start Exercise inputs

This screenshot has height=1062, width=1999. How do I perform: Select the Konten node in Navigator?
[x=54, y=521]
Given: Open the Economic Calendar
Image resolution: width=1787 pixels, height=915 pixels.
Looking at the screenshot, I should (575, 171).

end Exercise inputs
start Exercise inputs

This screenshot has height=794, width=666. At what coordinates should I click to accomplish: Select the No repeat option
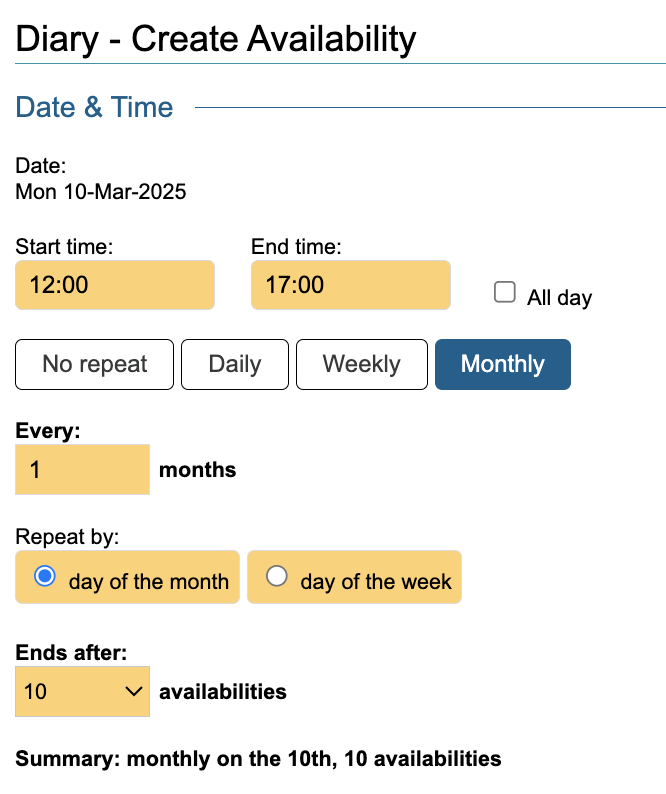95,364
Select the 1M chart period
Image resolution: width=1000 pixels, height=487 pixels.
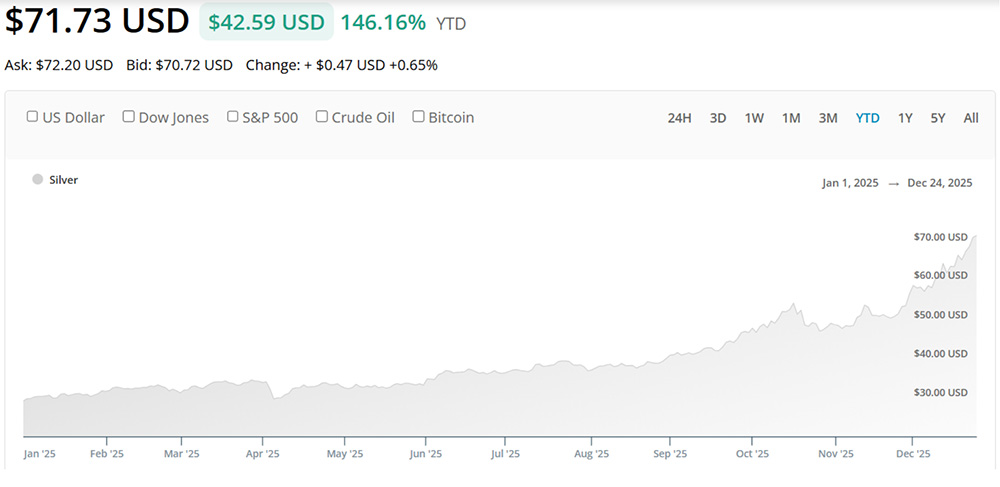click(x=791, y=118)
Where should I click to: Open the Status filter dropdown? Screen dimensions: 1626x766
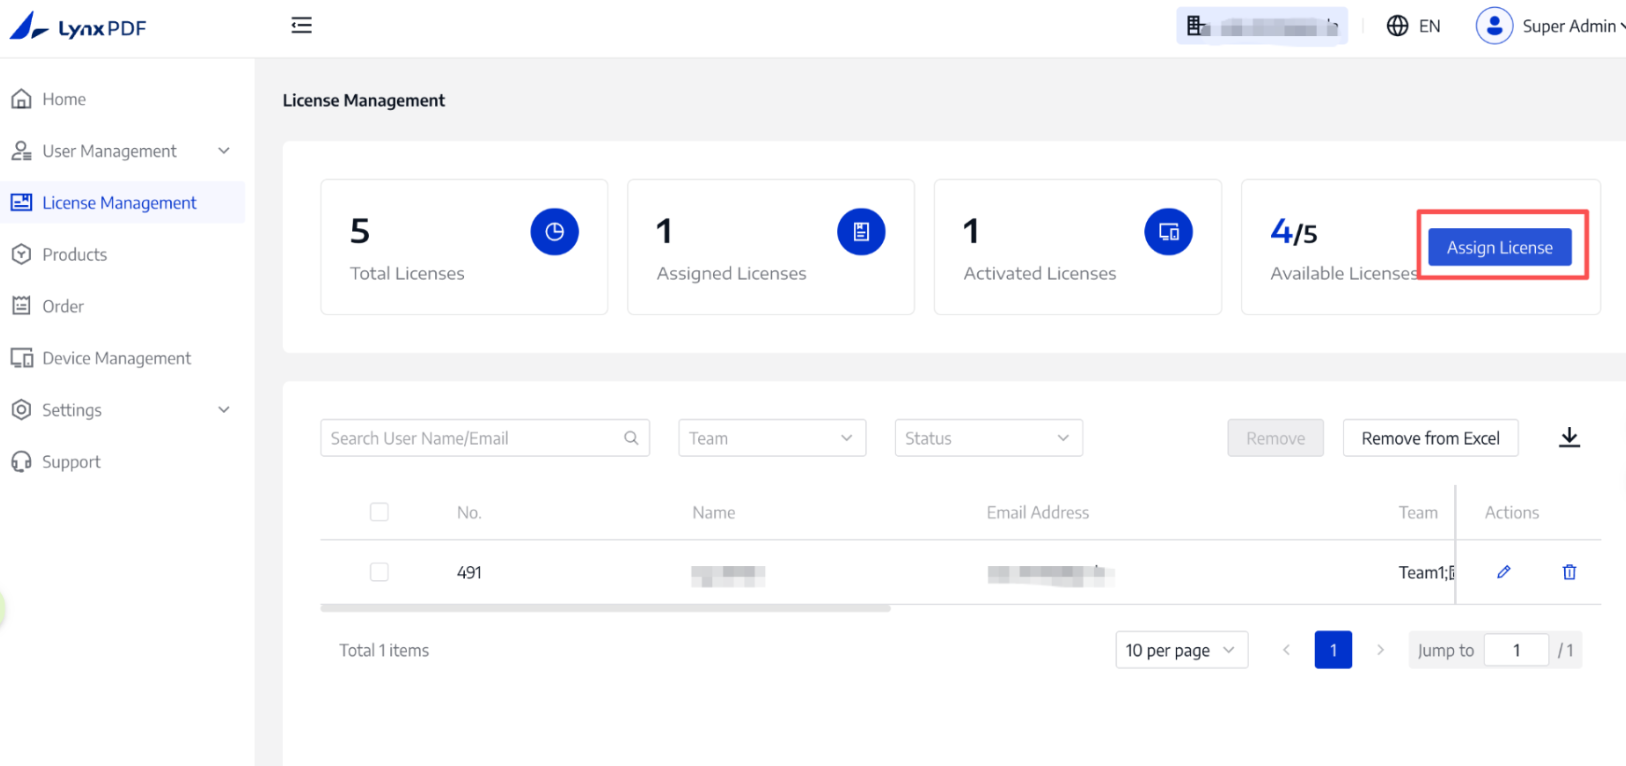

end Exercise inputs

- **Instructions for the task**
Rewrite the lines starting at the one that contains "This screenshot has height=1062, width=1999." and stopping after the one that contains "Looking at the", changing "Economic Calendar" to "Earnings Calendar" and leaving everything else as it is. Return only those lines.

- **Output**
This screenshot has height=1062, width=1999. How do I perform: Select the Konten node in Navigator?
[x=54, y=521]
Given: Open the Earnings Calendar
Image resolution: width=1787 pixels, height=915 pixels.
Looking at the screenshot, I should (575, 171).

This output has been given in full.